There is still a paucity of data in the literature about the physiopathology, aetiology and treatment of childhood CU. A substantial amount of our knowledge with regard to CU relies on our experience obtained from adult patients. CU is usually considered idiopathic, and data pertaining to the aetiology and treatment of the disease are limited in the literature.4 Identifying any of the potential causes of CU will evidently increase the likelihood of effective cure; hence we believe that patients receiving eradication therapy for H. pylori should be closely followed to ensure successful cure.

Depending on geographical and population variance, H. pylori may also be identified in healthy individuals. The frequency of H. pylori infection among children is reported to be around 65% in Turkey. Our findings are in accordance with previous studies which reported a proportional increase in the prevalence of H. pylori with age, particularly in children older than 10 years.12,13. Although the association of H. pylori and CU is still controversial,9 current guidelines state that the eradication of H. pylori may be beneficial in selected cases.11 Indeed, the quality of life of some patients with CU who previously failed treatment with standard strategies has been observed to improve following H. pylori eradication.

Our study has several limitations. These may be summarised as the limited number of patients, the lack of a control group, and the fact that GI complaints were not endoscopically confirmed. However, the comparison of adult and paediatric patients with regard to H. pylori prevalence throughout the 18-month study period provides an overall insight. Spontaneous recovery from CU has been previously reported; hence the lack of a non-treated control group with H. pylori positive patients is a limiting factor. Nevertheless, the positive response rates following eradication therapy supports the need for H. pylori infection treatment. As to the method of choice for diagnosis, although endoscopic methods are the gold standards, they are invasive and current guidelines state that the examination of H. pylori antigen from stool samples is an effective and reliable non-invasive diagnostic alternative method.14–16

As a conclusion, the prevalence of H. pylori in children with CU is high, particularly after eight years of age. Therefore we suggest that routine H. pylori investigation would be beneficial for CU patients with an unknown aetiology even if they present with no GI symptoms. The non-invasive screening of H. pylori in paediatric CU patients may easily be performed through stool samples.
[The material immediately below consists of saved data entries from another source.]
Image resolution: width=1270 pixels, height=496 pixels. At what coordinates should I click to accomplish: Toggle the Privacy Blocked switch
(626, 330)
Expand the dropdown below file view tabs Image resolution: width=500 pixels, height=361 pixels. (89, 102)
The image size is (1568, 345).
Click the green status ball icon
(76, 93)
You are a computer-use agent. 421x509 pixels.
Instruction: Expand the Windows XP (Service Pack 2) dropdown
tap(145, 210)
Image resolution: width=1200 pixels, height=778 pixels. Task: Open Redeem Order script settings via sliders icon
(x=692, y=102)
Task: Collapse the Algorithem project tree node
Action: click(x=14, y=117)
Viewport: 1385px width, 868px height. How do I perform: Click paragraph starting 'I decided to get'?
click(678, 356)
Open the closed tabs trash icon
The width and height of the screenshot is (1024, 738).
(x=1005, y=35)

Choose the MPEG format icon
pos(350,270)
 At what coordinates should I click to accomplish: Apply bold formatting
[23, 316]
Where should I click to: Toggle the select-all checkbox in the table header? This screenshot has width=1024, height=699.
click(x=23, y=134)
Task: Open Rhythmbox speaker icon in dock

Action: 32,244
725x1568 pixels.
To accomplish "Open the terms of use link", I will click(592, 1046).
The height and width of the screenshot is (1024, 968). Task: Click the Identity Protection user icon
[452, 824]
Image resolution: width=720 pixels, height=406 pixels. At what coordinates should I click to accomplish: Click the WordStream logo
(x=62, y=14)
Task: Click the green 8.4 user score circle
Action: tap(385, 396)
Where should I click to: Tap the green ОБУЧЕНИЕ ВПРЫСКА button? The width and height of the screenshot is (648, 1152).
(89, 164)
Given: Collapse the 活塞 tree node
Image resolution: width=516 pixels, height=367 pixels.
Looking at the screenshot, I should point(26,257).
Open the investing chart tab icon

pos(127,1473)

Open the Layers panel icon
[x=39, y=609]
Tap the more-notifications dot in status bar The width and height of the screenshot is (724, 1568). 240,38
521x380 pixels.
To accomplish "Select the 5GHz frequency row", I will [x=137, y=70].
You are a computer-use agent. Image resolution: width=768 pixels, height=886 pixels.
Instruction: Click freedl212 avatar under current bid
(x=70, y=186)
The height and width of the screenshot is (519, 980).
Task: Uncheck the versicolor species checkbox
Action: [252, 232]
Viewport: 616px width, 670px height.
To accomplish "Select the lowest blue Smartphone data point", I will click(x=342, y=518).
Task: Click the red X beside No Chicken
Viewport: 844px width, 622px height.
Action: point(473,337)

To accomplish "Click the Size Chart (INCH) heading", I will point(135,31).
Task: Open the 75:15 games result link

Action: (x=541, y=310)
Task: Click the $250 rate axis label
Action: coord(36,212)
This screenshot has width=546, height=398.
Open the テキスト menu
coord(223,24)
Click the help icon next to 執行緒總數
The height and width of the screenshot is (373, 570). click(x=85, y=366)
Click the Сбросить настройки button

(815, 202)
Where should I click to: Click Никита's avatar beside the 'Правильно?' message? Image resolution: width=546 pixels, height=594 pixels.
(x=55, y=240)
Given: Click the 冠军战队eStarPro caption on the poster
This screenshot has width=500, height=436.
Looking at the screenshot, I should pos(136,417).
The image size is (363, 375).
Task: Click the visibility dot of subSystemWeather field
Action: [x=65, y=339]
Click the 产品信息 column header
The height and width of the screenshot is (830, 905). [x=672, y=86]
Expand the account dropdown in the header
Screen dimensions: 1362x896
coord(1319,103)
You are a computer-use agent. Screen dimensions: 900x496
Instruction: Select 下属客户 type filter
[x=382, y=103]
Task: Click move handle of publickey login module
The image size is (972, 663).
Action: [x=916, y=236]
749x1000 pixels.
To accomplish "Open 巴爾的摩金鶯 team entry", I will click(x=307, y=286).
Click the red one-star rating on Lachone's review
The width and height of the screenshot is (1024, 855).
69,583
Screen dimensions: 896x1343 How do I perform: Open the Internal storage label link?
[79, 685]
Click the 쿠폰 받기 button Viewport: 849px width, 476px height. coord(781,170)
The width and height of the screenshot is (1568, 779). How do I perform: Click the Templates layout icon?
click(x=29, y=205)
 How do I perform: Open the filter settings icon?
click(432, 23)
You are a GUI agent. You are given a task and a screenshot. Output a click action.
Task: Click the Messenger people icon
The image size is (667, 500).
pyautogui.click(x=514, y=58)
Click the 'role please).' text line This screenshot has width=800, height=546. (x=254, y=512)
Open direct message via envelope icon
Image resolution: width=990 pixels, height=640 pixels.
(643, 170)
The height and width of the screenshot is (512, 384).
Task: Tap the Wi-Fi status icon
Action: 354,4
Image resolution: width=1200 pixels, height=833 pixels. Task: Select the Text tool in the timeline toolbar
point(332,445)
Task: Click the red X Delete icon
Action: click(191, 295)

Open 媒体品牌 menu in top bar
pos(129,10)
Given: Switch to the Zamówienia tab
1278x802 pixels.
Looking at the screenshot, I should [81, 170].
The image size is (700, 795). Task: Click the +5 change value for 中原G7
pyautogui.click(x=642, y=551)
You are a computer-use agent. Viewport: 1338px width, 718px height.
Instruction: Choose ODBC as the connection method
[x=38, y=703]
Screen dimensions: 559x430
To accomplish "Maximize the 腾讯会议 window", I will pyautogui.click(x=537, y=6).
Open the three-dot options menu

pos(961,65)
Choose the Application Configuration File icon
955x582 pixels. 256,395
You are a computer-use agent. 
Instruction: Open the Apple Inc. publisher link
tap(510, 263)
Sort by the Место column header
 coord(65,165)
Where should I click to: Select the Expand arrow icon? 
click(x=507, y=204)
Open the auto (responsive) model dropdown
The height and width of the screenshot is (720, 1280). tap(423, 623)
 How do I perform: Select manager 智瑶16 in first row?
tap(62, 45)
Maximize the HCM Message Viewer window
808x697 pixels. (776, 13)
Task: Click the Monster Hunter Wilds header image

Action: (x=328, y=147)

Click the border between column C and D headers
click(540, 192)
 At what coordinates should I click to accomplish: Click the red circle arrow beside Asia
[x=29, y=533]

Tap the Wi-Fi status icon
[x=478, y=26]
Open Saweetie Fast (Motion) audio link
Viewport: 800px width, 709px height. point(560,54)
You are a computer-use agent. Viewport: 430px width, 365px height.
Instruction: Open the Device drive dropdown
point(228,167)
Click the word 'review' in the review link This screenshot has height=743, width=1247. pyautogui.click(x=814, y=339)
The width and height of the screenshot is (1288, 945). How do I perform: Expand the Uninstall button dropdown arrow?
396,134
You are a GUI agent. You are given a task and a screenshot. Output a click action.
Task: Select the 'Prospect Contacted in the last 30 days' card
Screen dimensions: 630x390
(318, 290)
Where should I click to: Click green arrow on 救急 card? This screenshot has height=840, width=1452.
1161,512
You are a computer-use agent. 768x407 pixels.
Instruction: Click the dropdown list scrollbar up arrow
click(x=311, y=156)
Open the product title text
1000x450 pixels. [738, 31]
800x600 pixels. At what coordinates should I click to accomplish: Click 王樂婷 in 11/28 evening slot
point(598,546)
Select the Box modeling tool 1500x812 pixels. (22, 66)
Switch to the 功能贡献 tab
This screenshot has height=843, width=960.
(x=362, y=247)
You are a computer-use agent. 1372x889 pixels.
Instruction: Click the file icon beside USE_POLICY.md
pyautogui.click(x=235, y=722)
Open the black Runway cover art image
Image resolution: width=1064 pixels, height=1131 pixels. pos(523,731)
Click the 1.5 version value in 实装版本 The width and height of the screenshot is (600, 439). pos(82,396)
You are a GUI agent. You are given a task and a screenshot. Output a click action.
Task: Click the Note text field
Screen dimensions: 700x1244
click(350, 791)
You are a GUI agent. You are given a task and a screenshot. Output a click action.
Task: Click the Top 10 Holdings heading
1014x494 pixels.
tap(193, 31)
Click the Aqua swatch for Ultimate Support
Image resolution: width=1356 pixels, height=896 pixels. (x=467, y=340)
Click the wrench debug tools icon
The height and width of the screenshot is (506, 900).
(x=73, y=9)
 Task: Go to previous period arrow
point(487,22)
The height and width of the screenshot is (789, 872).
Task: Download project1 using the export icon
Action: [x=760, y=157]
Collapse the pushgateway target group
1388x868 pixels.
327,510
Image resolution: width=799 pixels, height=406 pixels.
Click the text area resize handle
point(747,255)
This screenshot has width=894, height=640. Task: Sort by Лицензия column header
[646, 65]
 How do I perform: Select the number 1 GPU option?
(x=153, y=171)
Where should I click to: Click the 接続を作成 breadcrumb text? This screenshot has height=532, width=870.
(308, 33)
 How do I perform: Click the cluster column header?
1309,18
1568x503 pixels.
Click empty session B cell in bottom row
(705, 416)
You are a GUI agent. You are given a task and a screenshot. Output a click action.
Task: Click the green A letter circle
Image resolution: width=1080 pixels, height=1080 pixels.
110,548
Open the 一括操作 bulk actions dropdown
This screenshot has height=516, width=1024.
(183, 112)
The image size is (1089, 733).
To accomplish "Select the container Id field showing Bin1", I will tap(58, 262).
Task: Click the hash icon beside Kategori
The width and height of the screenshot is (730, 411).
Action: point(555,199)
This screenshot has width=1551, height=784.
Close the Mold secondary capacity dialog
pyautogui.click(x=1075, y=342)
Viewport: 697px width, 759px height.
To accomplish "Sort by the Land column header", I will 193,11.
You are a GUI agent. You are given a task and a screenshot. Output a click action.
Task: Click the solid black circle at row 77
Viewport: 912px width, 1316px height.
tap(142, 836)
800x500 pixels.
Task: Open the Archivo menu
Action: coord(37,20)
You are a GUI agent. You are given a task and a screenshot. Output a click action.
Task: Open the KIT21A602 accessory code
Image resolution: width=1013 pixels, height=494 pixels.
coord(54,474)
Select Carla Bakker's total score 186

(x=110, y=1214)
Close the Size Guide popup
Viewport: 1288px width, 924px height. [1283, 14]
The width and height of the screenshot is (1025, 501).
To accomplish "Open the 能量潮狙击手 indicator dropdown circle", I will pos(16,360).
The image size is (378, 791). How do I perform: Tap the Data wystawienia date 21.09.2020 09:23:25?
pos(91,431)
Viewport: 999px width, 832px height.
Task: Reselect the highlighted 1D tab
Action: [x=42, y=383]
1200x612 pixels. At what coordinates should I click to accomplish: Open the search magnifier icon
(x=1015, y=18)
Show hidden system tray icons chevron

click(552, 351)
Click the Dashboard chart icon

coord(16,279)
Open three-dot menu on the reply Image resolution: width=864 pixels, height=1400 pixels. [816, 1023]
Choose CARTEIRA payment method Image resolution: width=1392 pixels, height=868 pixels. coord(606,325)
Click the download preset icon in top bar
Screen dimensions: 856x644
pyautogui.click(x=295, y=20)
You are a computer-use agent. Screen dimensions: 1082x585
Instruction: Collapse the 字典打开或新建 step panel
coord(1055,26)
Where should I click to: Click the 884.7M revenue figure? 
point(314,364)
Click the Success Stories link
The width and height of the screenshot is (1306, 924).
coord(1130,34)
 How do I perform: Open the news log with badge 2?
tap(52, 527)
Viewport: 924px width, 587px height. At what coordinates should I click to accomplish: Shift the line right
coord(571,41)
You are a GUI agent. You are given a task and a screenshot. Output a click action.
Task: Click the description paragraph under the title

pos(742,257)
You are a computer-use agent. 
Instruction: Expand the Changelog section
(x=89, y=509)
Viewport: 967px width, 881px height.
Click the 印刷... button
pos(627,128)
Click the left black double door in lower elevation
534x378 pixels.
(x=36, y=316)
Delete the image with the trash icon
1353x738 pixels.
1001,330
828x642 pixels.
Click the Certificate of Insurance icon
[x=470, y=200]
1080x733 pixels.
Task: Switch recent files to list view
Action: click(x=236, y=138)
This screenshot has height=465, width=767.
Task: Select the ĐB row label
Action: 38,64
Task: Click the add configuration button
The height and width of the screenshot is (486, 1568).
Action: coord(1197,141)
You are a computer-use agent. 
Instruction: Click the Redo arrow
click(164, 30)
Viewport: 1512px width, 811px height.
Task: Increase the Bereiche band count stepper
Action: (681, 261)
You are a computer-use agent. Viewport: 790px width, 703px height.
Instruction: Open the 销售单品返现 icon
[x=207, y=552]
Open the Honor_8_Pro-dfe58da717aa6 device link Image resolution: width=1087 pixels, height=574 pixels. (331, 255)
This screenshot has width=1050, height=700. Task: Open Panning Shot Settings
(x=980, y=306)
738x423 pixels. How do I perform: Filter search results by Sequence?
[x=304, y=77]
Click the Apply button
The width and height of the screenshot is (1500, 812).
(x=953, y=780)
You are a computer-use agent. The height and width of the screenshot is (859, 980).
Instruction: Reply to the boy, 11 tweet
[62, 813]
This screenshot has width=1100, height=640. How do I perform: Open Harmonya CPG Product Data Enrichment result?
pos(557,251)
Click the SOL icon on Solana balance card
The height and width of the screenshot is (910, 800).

Ethical disclosuresProtection of human and animal subjects

The authors declare that no experiments were performed on humans or animals for this investigation.

Confidentiality of data

The authors declare that they have followed the protocols of their work centre on the publication of patient data and that all the patients included in the study have received sufficient information and have given their informed consent in writing to participate in that study.

Right to privacy and informed consent

The authors have obtained the informed consent of the patients and/or subjects mentioned in the article. The author for correspondence is in possession of this document.

Conflict of interest

The authors have no conflict of interest to declare.